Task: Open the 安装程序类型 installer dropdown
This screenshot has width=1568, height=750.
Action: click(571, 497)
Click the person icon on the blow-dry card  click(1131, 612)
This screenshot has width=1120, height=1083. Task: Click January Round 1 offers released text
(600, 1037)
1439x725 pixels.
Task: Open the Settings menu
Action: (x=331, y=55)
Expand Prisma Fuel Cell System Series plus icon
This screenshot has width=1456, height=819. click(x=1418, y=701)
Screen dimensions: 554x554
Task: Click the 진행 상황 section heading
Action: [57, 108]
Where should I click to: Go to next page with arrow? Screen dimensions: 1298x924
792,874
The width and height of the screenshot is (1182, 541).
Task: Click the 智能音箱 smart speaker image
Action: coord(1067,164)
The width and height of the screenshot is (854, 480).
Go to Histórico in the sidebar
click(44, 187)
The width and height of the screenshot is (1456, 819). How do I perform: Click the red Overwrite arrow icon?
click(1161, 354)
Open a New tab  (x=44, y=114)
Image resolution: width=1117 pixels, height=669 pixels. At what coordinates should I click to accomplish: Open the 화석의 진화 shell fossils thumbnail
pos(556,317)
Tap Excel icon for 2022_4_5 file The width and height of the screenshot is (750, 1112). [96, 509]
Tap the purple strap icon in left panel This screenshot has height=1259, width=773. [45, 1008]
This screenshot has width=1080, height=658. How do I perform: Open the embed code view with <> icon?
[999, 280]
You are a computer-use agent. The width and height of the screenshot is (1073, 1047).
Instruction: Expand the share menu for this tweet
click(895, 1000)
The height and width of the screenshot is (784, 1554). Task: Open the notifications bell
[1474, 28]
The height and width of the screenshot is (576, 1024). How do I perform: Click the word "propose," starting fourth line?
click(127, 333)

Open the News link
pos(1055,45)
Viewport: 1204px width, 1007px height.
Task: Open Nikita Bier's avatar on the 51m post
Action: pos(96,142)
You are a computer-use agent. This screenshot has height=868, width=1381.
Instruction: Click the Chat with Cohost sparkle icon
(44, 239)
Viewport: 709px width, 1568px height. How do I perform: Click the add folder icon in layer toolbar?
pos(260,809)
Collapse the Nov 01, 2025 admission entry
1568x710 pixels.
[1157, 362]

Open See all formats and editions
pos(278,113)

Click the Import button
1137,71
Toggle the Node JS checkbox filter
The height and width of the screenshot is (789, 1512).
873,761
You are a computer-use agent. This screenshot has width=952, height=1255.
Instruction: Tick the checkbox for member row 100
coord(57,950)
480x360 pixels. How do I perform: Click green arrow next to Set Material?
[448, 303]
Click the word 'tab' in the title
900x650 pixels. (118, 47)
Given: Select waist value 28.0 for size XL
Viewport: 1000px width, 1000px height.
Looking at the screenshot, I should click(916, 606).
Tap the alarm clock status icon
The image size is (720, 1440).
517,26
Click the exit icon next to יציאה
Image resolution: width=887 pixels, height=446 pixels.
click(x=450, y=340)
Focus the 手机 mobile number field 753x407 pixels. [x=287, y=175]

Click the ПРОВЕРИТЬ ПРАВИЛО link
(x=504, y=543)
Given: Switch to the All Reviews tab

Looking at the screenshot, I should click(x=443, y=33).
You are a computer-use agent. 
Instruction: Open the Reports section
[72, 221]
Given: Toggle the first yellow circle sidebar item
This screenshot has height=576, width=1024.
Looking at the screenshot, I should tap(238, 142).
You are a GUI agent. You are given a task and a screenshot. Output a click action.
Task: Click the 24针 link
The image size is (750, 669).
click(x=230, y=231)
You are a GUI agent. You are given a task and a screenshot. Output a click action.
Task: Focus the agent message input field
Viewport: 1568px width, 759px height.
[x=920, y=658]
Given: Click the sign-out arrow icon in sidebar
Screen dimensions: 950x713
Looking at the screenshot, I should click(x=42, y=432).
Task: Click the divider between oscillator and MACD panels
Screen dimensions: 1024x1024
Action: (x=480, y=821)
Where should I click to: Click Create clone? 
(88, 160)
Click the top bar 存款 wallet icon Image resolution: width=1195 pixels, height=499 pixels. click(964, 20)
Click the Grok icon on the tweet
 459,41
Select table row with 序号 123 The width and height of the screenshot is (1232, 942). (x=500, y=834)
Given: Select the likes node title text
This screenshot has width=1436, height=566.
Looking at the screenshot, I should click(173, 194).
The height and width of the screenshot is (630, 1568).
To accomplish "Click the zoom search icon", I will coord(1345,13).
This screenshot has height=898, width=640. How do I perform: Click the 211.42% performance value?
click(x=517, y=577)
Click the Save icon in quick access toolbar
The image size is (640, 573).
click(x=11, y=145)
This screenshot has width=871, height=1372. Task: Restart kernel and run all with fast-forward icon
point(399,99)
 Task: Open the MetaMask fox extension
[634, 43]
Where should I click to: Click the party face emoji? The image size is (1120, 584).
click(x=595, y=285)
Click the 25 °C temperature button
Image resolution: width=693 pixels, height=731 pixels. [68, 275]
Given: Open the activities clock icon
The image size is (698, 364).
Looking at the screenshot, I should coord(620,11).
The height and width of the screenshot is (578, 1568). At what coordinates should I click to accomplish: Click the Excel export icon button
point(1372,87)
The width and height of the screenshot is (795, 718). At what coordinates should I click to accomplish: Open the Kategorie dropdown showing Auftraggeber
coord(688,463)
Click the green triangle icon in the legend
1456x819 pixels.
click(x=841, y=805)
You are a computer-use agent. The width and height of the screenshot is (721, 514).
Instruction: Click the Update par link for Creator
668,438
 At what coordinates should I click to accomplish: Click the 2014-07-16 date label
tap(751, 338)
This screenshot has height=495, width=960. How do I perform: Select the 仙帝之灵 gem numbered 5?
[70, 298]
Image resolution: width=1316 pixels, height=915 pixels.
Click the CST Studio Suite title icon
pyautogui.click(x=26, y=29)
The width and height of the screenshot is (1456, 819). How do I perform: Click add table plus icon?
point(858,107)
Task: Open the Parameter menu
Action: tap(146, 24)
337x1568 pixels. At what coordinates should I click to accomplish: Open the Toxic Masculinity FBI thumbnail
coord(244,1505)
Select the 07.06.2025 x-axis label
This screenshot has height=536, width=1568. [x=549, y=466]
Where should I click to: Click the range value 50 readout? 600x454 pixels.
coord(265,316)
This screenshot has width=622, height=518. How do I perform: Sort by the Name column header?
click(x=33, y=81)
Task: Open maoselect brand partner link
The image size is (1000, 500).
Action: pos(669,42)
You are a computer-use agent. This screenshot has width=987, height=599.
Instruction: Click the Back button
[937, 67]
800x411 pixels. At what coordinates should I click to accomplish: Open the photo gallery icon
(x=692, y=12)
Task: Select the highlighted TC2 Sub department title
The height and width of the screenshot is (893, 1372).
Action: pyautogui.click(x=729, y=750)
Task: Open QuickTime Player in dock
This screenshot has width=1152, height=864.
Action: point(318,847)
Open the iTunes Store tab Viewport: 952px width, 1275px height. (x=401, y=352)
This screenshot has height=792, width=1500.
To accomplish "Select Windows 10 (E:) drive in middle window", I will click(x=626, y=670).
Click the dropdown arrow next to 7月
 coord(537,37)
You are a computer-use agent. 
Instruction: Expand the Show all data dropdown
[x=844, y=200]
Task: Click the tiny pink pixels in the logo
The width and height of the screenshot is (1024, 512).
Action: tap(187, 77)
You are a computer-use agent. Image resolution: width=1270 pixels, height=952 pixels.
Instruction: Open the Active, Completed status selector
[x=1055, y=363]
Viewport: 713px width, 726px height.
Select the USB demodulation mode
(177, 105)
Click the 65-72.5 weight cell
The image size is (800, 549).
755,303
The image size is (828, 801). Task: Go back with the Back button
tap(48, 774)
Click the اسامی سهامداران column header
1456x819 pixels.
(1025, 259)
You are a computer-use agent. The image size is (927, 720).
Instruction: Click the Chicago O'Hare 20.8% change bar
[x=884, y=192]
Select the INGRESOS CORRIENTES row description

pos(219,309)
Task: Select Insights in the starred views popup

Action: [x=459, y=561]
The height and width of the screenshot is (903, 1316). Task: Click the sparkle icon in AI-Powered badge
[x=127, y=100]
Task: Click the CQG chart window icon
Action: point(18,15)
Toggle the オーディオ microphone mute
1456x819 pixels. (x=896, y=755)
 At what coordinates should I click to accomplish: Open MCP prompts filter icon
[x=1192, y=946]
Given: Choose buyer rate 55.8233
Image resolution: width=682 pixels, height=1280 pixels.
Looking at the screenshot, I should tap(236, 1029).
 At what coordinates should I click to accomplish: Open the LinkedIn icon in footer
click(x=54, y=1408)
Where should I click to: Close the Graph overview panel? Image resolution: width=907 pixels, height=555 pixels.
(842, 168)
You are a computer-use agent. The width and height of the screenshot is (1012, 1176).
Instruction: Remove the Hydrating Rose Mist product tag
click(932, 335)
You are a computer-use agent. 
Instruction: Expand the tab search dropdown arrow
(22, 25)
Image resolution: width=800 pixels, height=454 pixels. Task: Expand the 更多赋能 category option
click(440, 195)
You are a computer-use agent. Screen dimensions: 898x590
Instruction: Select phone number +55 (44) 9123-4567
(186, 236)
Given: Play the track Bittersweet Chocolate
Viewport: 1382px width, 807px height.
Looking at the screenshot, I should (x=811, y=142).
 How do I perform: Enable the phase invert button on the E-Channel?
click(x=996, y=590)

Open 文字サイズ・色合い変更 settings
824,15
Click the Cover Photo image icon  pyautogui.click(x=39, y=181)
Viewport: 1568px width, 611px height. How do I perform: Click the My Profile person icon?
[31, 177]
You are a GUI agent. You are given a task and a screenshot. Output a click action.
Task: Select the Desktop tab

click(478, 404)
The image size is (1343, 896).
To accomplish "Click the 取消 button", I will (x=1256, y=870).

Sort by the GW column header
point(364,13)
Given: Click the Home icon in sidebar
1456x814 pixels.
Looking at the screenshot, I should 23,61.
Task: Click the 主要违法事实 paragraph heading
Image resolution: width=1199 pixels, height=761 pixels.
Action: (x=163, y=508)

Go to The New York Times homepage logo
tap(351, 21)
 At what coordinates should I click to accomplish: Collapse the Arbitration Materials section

EXERCISE |
Rewrite the lines from the one containing "Given: Toggle the" through the one containing "click(x=230, y=231)", changing "yellow circle" to "orange circle" and leaving everything else as it is.

RESPONSE TO THE TASK |
Given: Toggle the first orange circle sidebar item
This screenshot has height=576, width=1024.
Looking at the screenshot, I should tap(238, 142).
You are a GUI agent. You are given a task and a screenshot. Output a click action.
Task: Click the 24针 link
The image size is (750, 669).
click(x=230, y=231)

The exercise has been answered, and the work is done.